I assume it's the same recipe as the cherry blend (see below), but I haven't found confirmation; though the blend was definitely aged on raspberries for three months. Even in the bottle, you could see the vivid red of this beer. It was fairly effervescent, and easily the prettiest beer of the afternoon. Reminiscent of Cascade's Apricot, the aroma was saturated with fresh raspberries. Interestingly, their flavor was quite subtle. Instead, it was a drier, more tart and more refreshing version of their regular gueuze. The body was quite thin--too thin for some of the tasters. I sensed some disappointment around the table that, after the splash of color and rich aroma, the beer lacked the intense flavor of raspberries. I thought it was quite stylish, though--so flashy to see and smell, but then coy and reserved on the tongue. It was my favorite of the night. Until we cracked the cherry lambic.... Sour-o-meter reading: 4.

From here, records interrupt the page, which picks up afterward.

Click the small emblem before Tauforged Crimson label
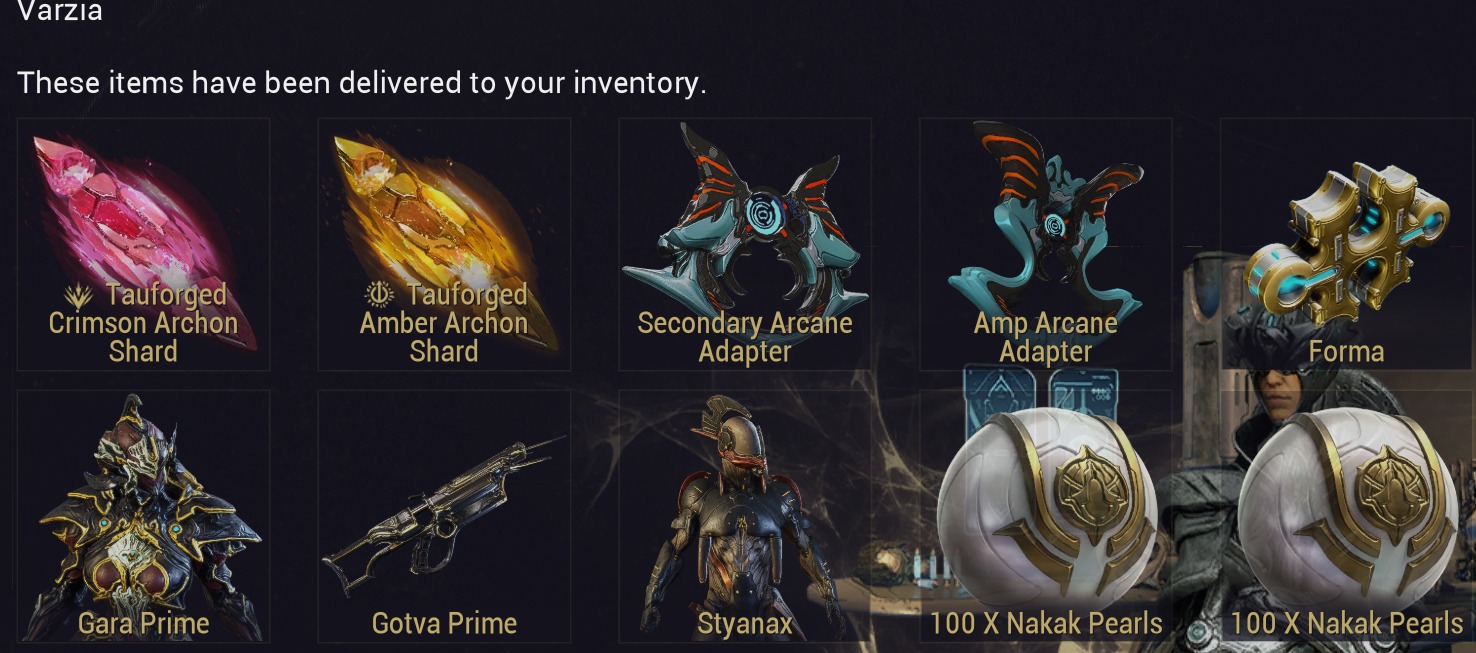The height and width of the screenshot is (653, 1476). coord(78,296)
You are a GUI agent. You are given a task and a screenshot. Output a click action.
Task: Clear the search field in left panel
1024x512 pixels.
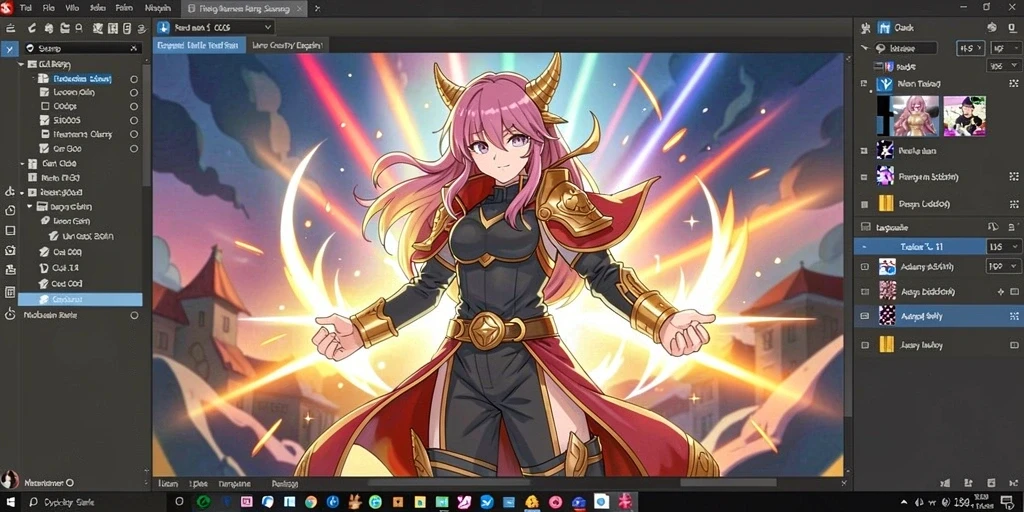click(x=134, y=48)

A blend of 90% 2-year lambic with 10% six-month, then aged for three months with local Maine Montmorency tart cherries. Brewer Jason Perkins calls it "albino kriek," and it's easy to see why: the cherries give the beer almost no color. The nose carries a bit more cherry, but not a great deal. But then, in a mirror image of the Red, the flavor explodes with fruit. It pops with cherry--deep and peppery. The sour is softened a bit by the spiciness and pit bitterness of the fruit, but the cherry is softened by the lambic--its bright, fresh flavors smoothed and darkened. (There's a reason cherries are the go-to fruit with sour ales.) The body was a bit fuller than either of the other two Allagash beers. The table was unanimous in declaring this the afternoon's best beer. Sour-o-meter reading: 3.5.
We finished up the tasting with a visit back to Belgium. Like the Oud Beersel, Girardin's Gueuze was very lively, sending the cork up toward the ceiling. I was pleased to find the inner tube aroma again--an expression of Belgium's unique character. It was more lactic and more peppery than Oud Beersel, akin to a Berlinner Weisse in its sharpness and thin body. Not so much funky sourness, just a crisp, sharp, citric sourness. Sour-o-meter reading: 4.
It was a truly singular experience. I feel most indebted to Derek for sharing his Jolly Pumpkin, to Josh for sharing his Girardin, and to the folks at Allagash for sending me three precious bottles of their lambics.
*The word "lambic" is somewhat fraught. The most exclusive definition limits its application, like a wine appellation, to the Zenne Valley in Belgium. I've also heard people call beers "lambics" if they use wild yeasts--even ones pitched from a Wyeast starter. In my mind, any brewery that is willing to subject a turbid-mashed wort to a night's fresh air and adds no other yeasts has brewed a lambic, full stop. I am prepared to risk Belgian terrorists who dispute this use.
**The tasting panel was supposed to be bigger and include more bloggers. We had several cancellations, and by the time of the tasting, we hadn't had enough time to get the word out to other bloggers. I regret that I wasn't able to share it with more of you.